__Input material__
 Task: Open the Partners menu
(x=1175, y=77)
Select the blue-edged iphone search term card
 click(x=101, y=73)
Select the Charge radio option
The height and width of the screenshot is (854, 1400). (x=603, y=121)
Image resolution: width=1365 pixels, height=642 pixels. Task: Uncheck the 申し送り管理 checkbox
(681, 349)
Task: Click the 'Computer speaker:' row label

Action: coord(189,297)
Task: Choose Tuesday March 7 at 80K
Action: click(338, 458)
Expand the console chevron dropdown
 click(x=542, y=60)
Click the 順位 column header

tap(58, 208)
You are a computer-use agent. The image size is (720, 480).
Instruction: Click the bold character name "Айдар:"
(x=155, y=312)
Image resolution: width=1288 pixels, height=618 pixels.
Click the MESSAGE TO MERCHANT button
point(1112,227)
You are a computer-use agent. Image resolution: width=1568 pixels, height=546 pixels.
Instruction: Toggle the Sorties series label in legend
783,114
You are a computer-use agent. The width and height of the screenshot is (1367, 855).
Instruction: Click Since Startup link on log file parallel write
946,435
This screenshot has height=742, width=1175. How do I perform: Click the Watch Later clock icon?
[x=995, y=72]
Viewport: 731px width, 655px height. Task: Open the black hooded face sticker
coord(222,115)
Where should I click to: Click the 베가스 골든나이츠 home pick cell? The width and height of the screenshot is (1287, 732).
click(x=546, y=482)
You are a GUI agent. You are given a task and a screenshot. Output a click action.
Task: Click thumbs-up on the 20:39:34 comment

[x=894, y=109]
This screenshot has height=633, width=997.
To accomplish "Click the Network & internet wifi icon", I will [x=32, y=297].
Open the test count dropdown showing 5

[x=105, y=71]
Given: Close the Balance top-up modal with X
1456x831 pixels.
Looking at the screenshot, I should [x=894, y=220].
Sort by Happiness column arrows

__What you should do__
What is wanted is an exact repetition of the lines from the one with "This screenshot has height=633, width=997." through the last line of the material above, both ends included.

__Exercise solution__
This screenshot has height=633, width=997.
To accomplish "Click the Network & internet wifi icon", I will [x=32, y=297].
Open the test count dropdown showing 5

[x=105, y=71]
Given: Close the Balance top-up modal with X
1456x831 pixels.
Looking at the screenshot, I should [x=894, y=220].
Sort by Happiness column arrows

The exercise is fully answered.